Andy regained first place in the Chicago to New York leg, and ran into New York City on May 26, 1928 with a winning time of 573 hours, 4 minutes, 37 seconds. He claimed his first prize winnings and returned to his home state of Oklahoma, a popular home state hero.

Andy used his winnings to pay off his family’s mortgage and used the rest to invest in land that ultimately paid off when oil and gas was discovered. He got married, worked as a newspaper editor for a while and ultimately got elected as Clerk of the Supreme Court of Oklahoma, holding the position for 38 years.

Little Foyil Oklahoma hasn’t forgotten their native son. The original highway is currently named Andy Payne Boulevard and there is a small memorial park and stature commemorating his achievement.

After stopping in Foyil, we continued our drive through Claremore, Verdigris, and Catoosa to our stop for the night in Tulsa.

Route 66 Through Oklahoma – The Mother Road Heads West

In retrospect, I consider Oklahoma a transition state for Route 66. The US highway started very near the northeast corner of the state, worked its way to the southwest towards Oklahoma City and then swung almost due west as it ran towards California.
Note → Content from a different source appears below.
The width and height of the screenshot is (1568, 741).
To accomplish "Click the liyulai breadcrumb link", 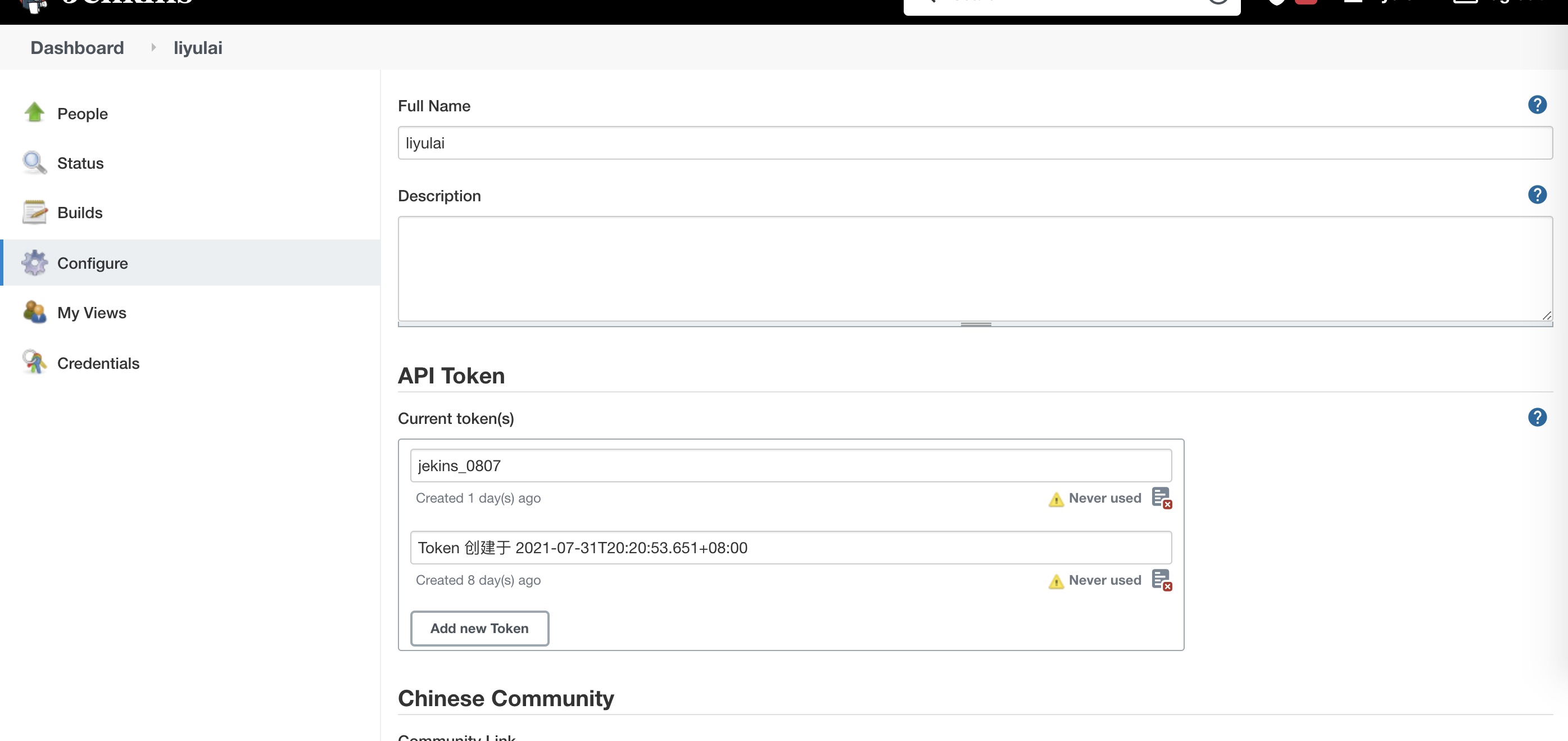I will [x=198, y=47].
It’s also a somewhat transitory state in terms of topography. Oklahoma encompasses a wide variety of terrain and ecosystems ranging from hilly, forested regions in the northeast, near subtropical mountain regions in the southeast, with a transition to arid plains to the west of Oklahoma City. Oklahoma reportedly contains ten distinct ecological regions, more per square mile than in any other state by a wide margin. When you drive Route 66 through Oklahoma, you traverse many of these.

Oklahoma Ties to the Birth of US 66

For aficionados of the Mother Road, Oklahoma is also the home to Cyrus Avery, considered the father of Route 66. After moving to Oklahoma from Missouri in the very early 1900’s, Avery saw the benefit of well-developed roads to interstate commerce. He worked for a number of road associations through the years, ultimately getting appointed to the Joint Board of Interstate Highways in 1925. It was in this position that Avery advocated for a transcontinental route from Chicago to LA which conveniently ran through his home state of OK as well as the state of his youth, Missouri.
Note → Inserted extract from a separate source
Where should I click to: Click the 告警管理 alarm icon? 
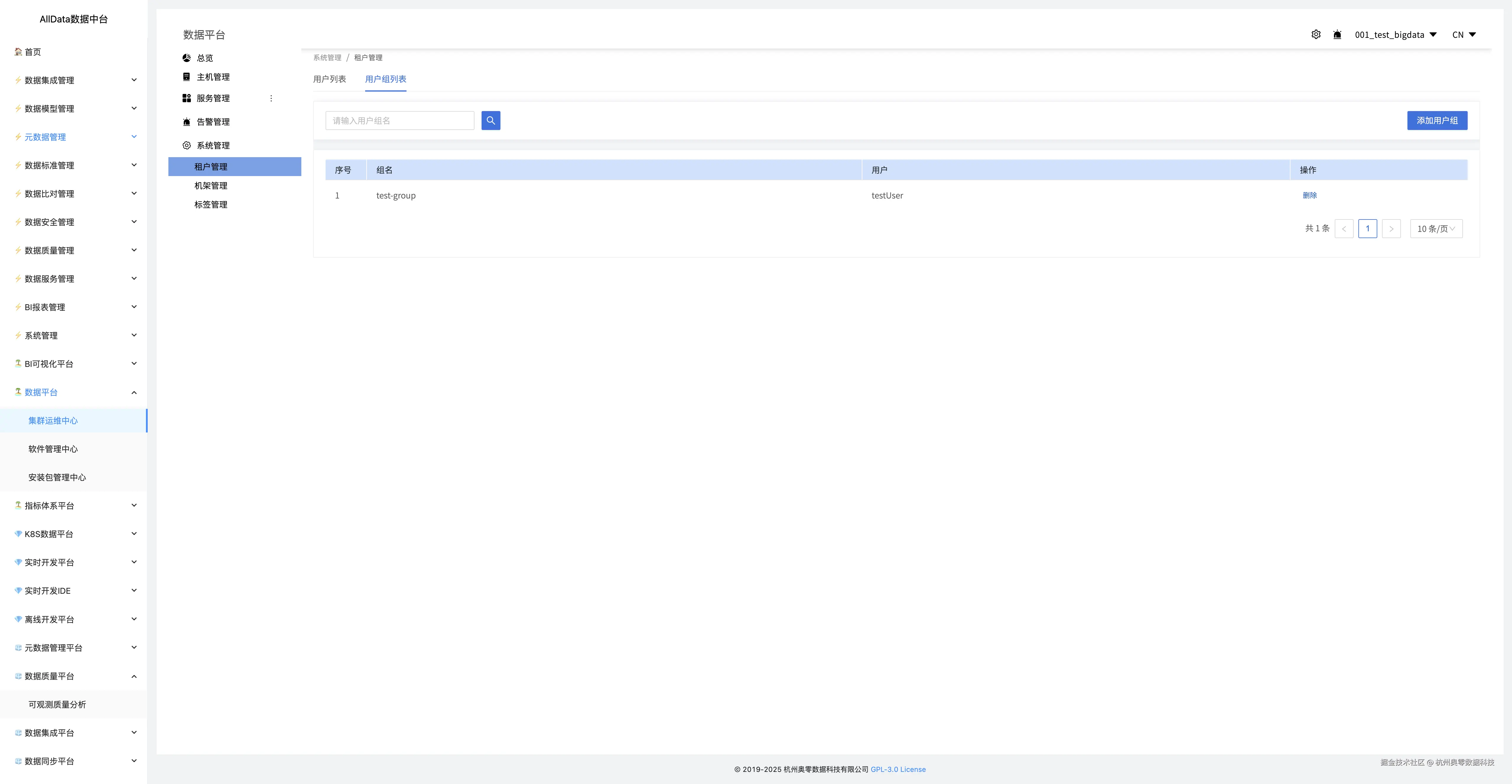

Although the idea for the highway was conceived and fostered in Oklahoma, the state is not considered the birthplace of the Mother Road. That honor befalls to Missouri, specifically Springfield. It was at a meeting in Springfield Missouri late April 1926 that a major impasse on the number for the new highway was settled. Avery had long wanted US 60 to be the number for his dream highway, and he had gotten all of the states involved to agree. The problem was the Governor of Kentucky, who wanted the coveted US 60 for a highway from Virginia to California that would cross his state.

The numbering stalemate had lasted six months when Avery and his team met in Springfield Missouri to look at options. Kentucky had offered US 62 as an option, but the number “60” was much coveted by both sides of the table. As a last ditch effort, Avery had asked Oklahoma’s Chief Highway Engineer John Page to assemble a list of all unused numbers for cross country highways.

The group reviewed all 24 available numbers. Word of mouth history suggests it may have been Page who noted that the catchy number “66” was still available. In any case, the number caught Avery’s whim and it was quickly agreed to by those present. By late afternoon of April 30, 1926 a telegram signed by Avery and B.H. Piepmeir, Missouri’s Chief Highway Engineer, was sent to the Bureau of Public Roads in Washington.

The telegram clearly stated the preference for US 66 over the lesser US 62 and the Mother Road was born.

One year later, Avery would be instrumental in the creation of the US Highway 66 Association to promote paving the route and promote travel and tourism on the highway. The rest, as they say, is history.